Alongside this financial gatekeeping aspect, where many of the journalists least likely to be able to afford to attend the festival belong to the same marginalized groups TIFF claims to want to attract more of, there is the issue of accessibility. Even for those of us in good health, making it through a 10-day film festival can be a challenge. Add mobility issues or a disability to the mix, and it can prove insurmountable. Physical disabilities make it difficult to walk from theater to theater and wait in lines. Neurodivergent journalists can find it daunting to navigate the stress of attending a bustling, weeklong festival with very little downtime.
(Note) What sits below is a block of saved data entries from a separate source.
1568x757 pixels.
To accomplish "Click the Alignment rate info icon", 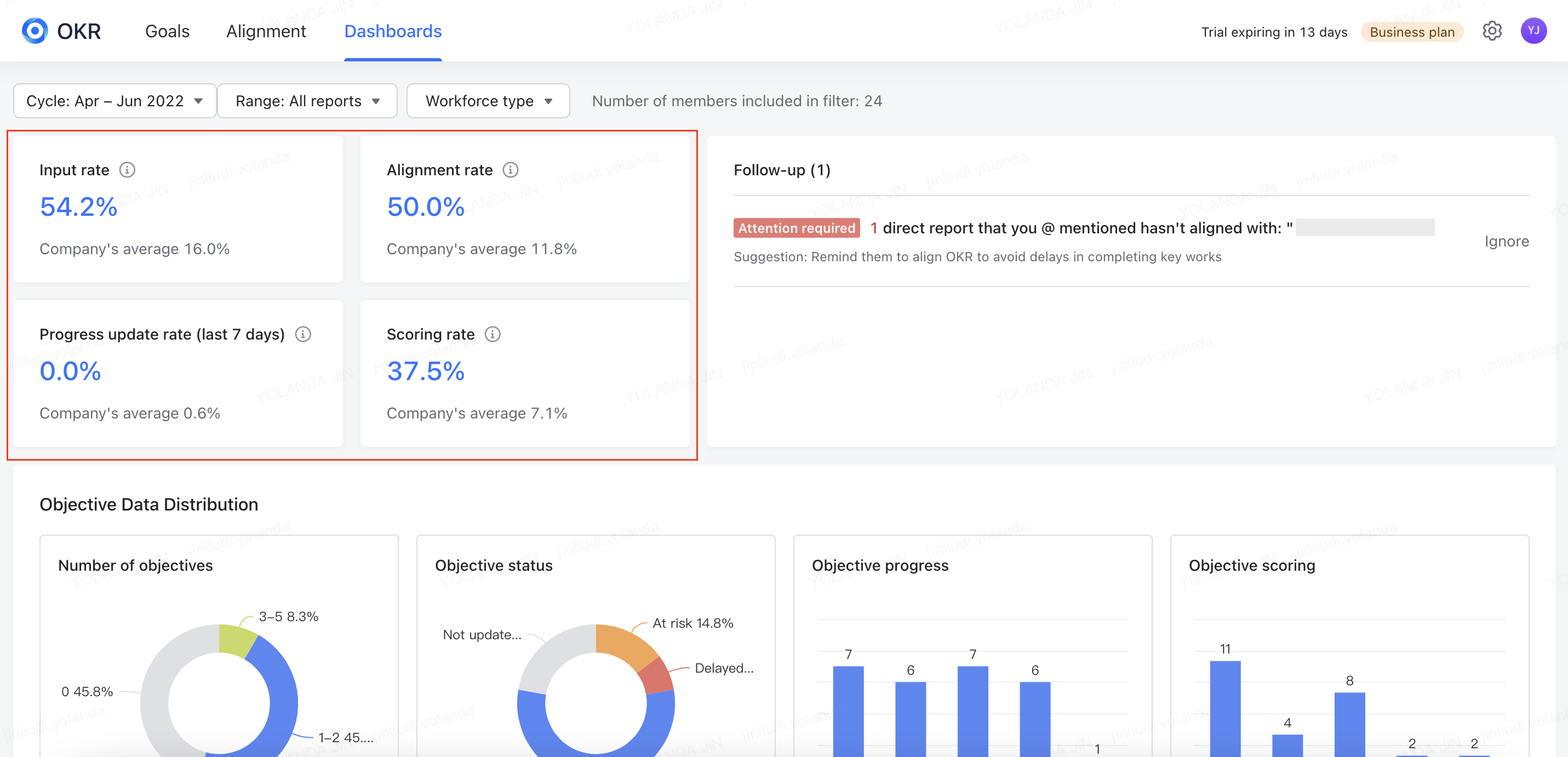I will click(510, 170).
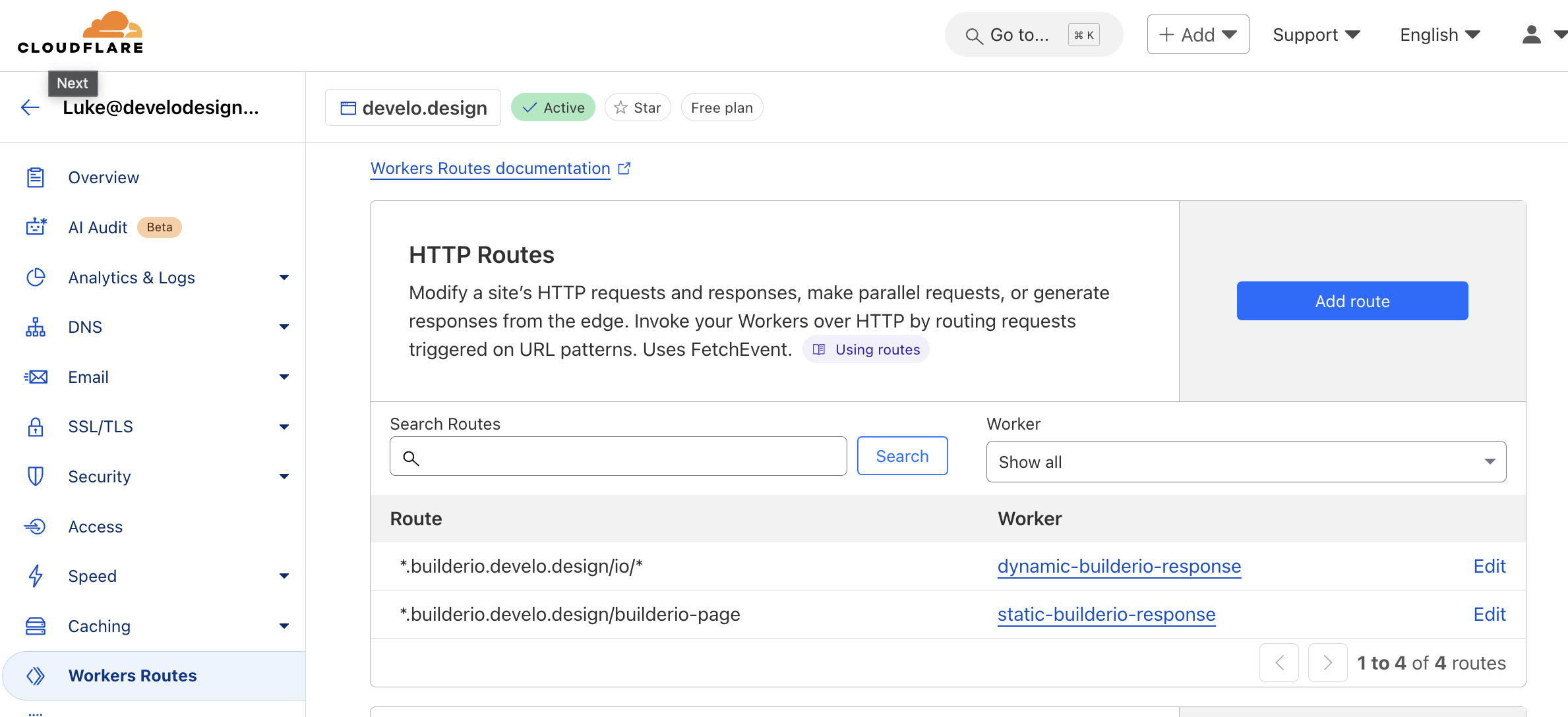Star the develo.design site
This screenshot has height=717, width=1568.
point(637,107)
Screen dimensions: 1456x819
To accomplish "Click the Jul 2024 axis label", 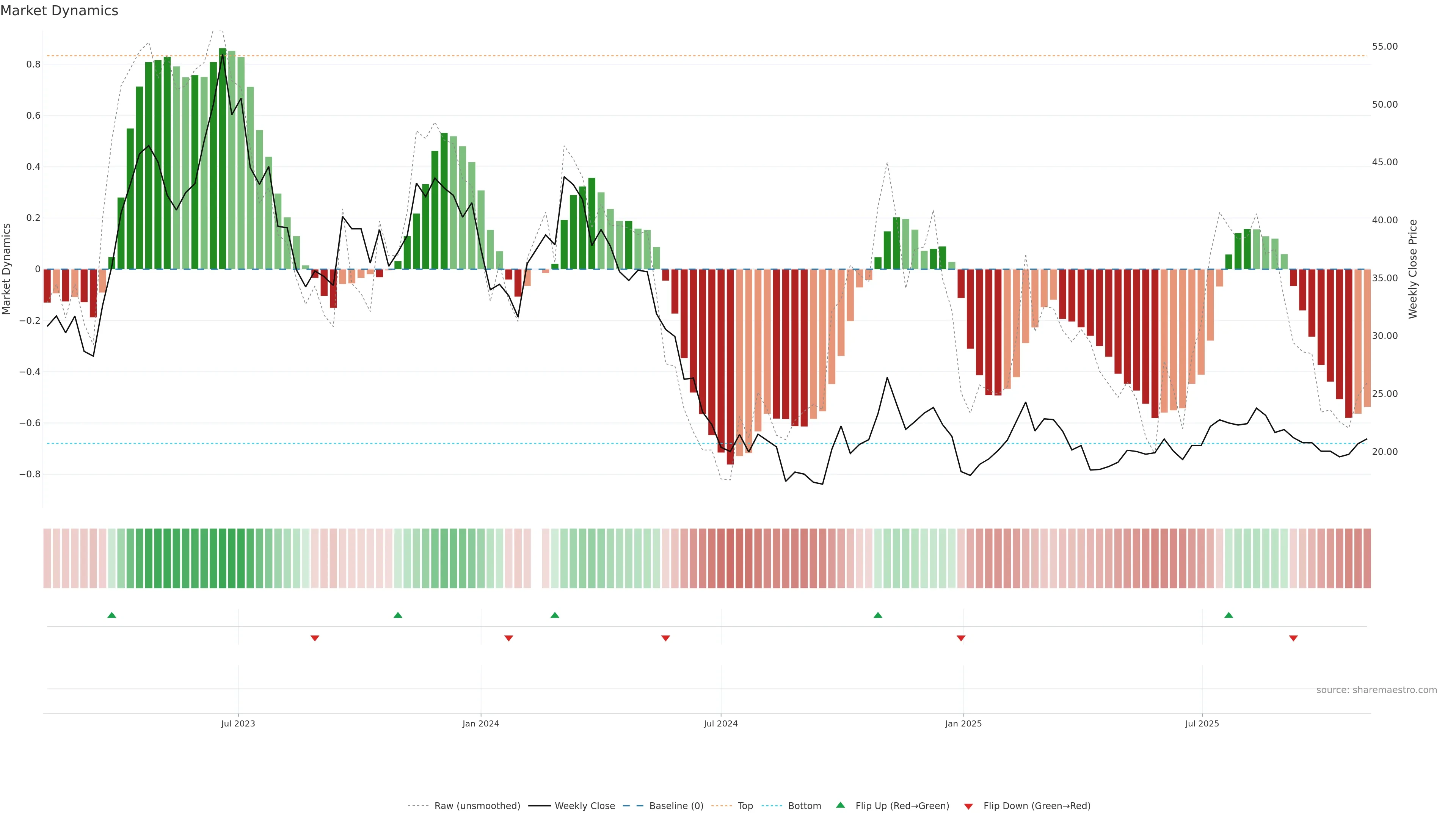I will click(721, 723).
Those with chronic pain or illness —including long COVID—may find attendance dangerously draining.

Hybrid events, with digital screeners, solve many of these access issues and the experience of the last 2 years proved the technology is up to the challenge.
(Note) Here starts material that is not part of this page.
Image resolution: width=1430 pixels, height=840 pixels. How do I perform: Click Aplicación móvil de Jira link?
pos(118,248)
So why have TIFF and many other major festivals, including Cannes and Venice, abandoned the hybrid model?

The reason, in part, is money.

A huge amount of the TIFF’s budget comes from ticket sales and the 2020 festival saw a 50 percent drop in revenue, with 48,280 public tickets sold, in-person and online, compared to 307,362 in 2019. (The festival is keen to point out that, in addition to screening far fewer films for the hybrid festivals, each online ticket typically represents multiple viewers.)
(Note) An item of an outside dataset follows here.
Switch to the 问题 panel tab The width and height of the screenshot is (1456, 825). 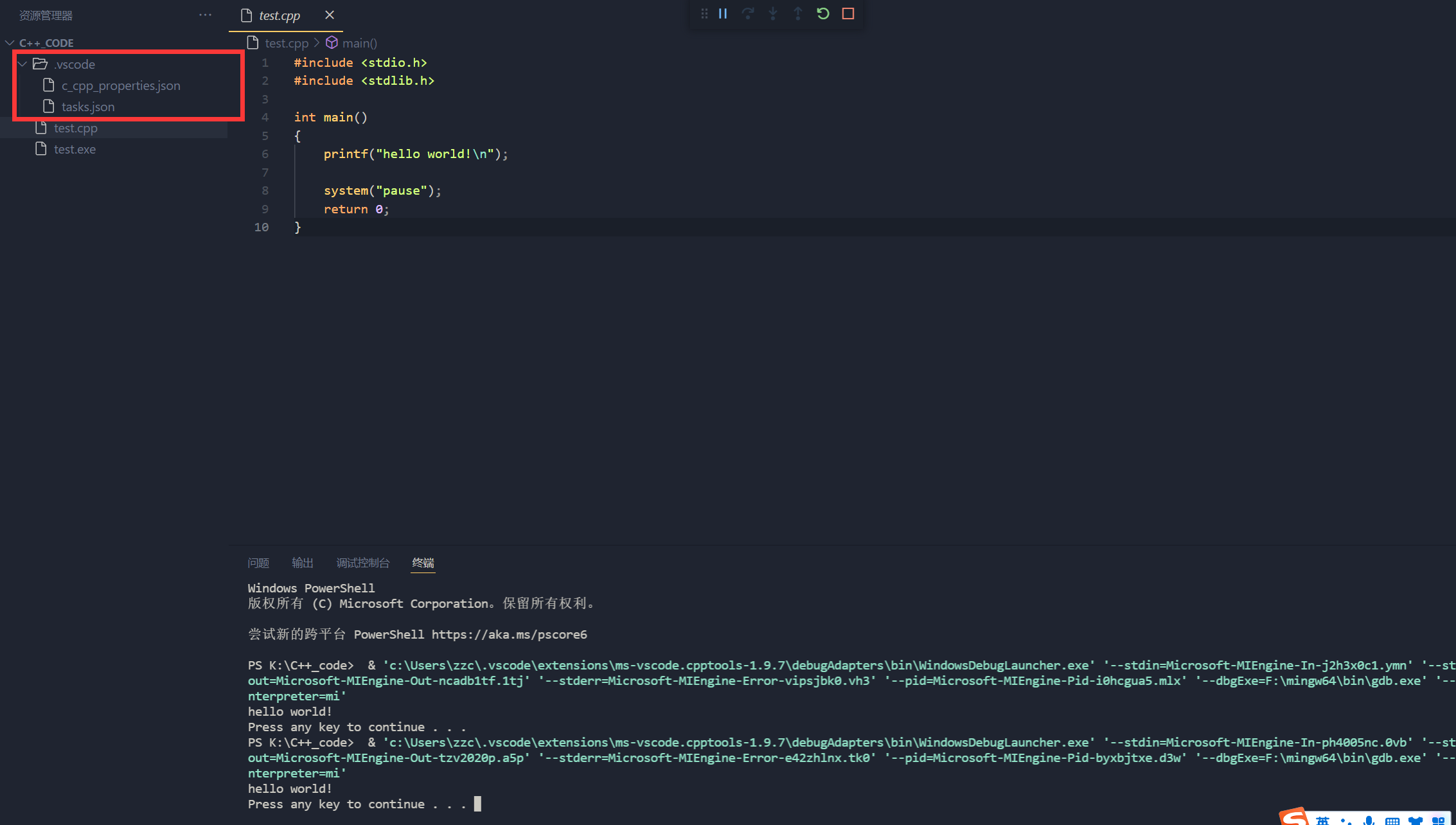coord(258,563)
The full-capacity, sold-out Roy Thompson Hall and Princess of Wales theaters don’t just mean more box office. TIFF leverages its huge audience to attract corporate sponsorship, and in-person crowds sell better than the online masses. Sponsorship accounted for around $10 million (CAN$13.5 million) in earned revenue for TIFF in 2019. Last year it was just over $6 million (CAN$8.07 million).

After losing L’Oréal as a major festival sponsor —the French cosmetics giant “repositioned” at one of TIFF’s lower sponsorship tiers—the festival has been lucky to secure backing from Italian luxury brand Bvlgari, which joined RBC and Visa as TIFF’s three major sponsors for 2022.

The Canadian government also stepped in to help, providing TIFF with a $7.6 million (CAN$10 million) nonrepayable investment to keep the lights on.

“The pandemic years in 2020 and 2021 were especially challenging, not just a matter of in person or not in person, but just knowing the usual sources of revenue were incredibly challenged,” says Bailey. “We got through with significant support from the government and ongoing support from our partners that wasn’t always guaranteed.”

TIFF’s film market didn’t suffer from going online. The 2020 festival saw Netflix pay upwards of $60 million for three films (Halle Berry’s Bruised, Pieces of a Women with Vanessa Kirby, and Malcolm & Marie starring John David Washington and Zendaya) and Solstice Studios shell out $20 million in a worldwide deal for Mark Wahlberg drama Good Joe Bell.

But, as with other big festivals, Toronto has realized that, after two years of virtual pitches and online market screenings, film executives are hungry for in-person meetings again.

“You need to have that direct contact, and to see how your movie plays in front of a real audience to judge its potential,” says Giona A. Nazzaro of the Locarno Film Festival, another A-list fest that shifted back to an in-person event this year. “We’ve found the hybrid model just doesn’t work.”

As the big film festivals return, the desire to improve access is coming up against financial demands from sponsors and the broader film industry. For the latter, it seems, there’s still nothing that can beat the appeal of those hundreds of strangers packed together in a dark cinema.

Etan Vlessing contributed to this report.